Menurutnya, meskipun Selat Hormuz merupakan jalur strategis yang dilalui sekitar 30 persen perdagangan pupuk dunia, namun gejolak di kawasan tersebut tidak mempengaruhi pupuk di dalam negeri.
Rahmad memastikan Indonesia tidak terdampak signifikan karena memiliki kapasitas produksi urea dalam negeri yang cukup besar untuk memenuhi kebutuhan nasional.

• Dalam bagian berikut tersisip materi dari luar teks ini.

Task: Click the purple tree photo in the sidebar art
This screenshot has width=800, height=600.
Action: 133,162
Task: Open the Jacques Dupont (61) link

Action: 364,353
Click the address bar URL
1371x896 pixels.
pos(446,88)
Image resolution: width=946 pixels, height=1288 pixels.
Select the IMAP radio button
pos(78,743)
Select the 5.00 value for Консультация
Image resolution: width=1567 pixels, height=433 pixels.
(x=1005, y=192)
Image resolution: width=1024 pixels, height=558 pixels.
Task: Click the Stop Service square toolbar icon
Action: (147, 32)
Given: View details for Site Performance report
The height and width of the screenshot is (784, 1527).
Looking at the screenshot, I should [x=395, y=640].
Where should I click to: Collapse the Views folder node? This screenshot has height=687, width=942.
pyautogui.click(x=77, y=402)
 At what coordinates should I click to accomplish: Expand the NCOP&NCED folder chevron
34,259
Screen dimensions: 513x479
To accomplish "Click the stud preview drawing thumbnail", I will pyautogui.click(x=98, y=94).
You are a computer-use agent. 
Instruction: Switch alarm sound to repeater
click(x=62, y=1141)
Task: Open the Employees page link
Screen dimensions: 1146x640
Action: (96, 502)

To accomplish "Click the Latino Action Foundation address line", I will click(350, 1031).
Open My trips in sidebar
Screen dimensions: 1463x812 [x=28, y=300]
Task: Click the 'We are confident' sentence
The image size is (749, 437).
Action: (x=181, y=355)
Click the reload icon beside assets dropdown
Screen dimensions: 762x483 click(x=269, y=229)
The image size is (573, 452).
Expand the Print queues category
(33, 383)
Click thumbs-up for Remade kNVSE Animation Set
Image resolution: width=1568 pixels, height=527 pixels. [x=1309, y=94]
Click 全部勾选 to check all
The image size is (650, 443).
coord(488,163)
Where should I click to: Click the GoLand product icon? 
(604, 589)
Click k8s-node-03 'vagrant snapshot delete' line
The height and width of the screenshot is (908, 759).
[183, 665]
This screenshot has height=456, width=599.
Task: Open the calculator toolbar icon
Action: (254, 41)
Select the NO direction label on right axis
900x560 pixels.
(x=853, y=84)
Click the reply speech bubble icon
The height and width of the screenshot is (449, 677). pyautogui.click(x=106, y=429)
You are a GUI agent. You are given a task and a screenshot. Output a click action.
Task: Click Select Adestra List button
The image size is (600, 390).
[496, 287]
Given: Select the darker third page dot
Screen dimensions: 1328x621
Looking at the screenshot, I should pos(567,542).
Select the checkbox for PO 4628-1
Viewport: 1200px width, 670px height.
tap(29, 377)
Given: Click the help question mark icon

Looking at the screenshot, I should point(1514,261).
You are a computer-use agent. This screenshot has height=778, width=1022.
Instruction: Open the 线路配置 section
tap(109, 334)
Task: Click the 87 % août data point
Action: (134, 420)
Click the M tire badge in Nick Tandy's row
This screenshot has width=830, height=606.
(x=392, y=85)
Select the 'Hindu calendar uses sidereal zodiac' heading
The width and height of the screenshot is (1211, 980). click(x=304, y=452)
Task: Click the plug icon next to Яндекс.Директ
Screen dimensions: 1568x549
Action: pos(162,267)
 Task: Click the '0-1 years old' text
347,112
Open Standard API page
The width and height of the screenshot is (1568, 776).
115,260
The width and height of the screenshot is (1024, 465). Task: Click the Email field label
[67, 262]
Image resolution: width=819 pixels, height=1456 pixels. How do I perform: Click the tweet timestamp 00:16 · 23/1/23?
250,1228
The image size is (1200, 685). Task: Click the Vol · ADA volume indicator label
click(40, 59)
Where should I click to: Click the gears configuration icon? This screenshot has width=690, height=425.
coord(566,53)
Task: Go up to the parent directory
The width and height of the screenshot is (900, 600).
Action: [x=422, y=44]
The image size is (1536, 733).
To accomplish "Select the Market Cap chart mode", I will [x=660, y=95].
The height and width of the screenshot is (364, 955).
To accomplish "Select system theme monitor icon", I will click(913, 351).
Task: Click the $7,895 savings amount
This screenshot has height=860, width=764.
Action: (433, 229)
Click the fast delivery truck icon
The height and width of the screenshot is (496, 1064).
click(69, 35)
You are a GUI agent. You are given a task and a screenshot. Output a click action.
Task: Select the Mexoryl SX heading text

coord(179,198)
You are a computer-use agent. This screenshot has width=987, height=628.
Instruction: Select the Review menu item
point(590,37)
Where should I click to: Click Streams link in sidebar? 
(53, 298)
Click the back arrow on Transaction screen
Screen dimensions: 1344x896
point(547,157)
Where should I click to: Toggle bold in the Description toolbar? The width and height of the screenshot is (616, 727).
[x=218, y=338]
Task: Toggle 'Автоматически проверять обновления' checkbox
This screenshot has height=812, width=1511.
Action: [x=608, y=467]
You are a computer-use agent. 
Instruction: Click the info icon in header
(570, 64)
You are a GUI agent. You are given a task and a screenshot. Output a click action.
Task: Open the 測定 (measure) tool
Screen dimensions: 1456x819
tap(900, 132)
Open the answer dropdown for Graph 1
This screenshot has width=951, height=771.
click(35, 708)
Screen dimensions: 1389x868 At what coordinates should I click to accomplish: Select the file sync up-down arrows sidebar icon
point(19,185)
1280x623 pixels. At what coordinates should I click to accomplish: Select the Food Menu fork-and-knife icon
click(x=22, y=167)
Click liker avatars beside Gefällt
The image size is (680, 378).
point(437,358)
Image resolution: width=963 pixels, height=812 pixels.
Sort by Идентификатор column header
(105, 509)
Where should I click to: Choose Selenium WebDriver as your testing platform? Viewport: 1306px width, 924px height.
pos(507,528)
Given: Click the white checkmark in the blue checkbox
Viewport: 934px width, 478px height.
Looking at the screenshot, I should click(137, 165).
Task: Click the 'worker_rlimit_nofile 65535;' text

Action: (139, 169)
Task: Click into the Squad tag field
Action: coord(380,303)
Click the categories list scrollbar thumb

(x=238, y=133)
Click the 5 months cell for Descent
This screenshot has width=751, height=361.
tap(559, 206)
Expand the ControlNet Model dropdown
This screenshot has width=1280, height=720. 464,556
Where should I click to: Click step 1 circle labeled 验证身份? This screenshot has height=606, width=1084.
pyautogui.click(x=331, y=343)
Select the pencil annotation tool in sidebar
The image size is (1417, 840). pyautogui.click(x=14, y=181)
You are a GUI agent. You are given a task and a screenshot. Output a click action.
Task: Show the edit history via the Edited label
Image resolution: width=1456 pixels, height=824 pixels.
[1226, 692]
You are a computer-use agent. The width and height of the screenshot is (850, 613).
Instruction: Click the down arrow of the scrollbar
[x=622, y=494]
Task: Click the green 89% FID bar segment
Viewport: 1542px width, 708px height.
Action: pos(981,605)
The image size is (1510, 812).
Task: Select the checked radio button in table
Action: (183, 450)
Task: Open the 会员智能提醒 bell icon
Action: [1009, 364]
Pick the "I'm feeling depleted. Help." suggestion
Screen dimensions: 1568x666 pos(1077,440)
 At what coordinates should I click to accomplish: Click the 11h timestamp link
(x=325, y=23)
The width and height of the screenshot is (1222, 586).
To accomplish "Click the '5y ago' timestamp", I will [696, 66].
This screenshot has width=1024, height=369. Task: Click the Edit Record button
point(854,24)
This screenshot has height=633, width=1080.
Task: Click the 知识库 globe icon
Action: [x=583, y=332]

Kapasitas produksi urea Pupuk Indonesia tercatat mencapai 8,8 juta ton secara operasional, meskipun kapasitas terpasang mencapai 9,4 juta ton dengan sebagian fasilitas sudah berusia tua.
Dengan kapasitas tersebut, kebutuhan pupuk urea baik untuk subsidi maupun non-subsidi di dalam negeri diyakini dapat terpenuhi tanpa ketergantungan terhadap pasokan dari luar negeri.
Rahmad bahkan menyebut Indonesia berpotensi menjadi stabilisator dalam ekosistem pangan global, terutama dalam menjaga ketersediaan pupuk di tengah ketidakpastian pasar internasional.
Apalagi harga urea global sempat melonjak dari sekitar 400 dolar Amerika Serikat (AS) per ton menjadi 800 dolar AS per ton, akibat penutupan Selat Hormuz, namun kondisi tersebut tidak berdampak langsung pada pasokan domestik.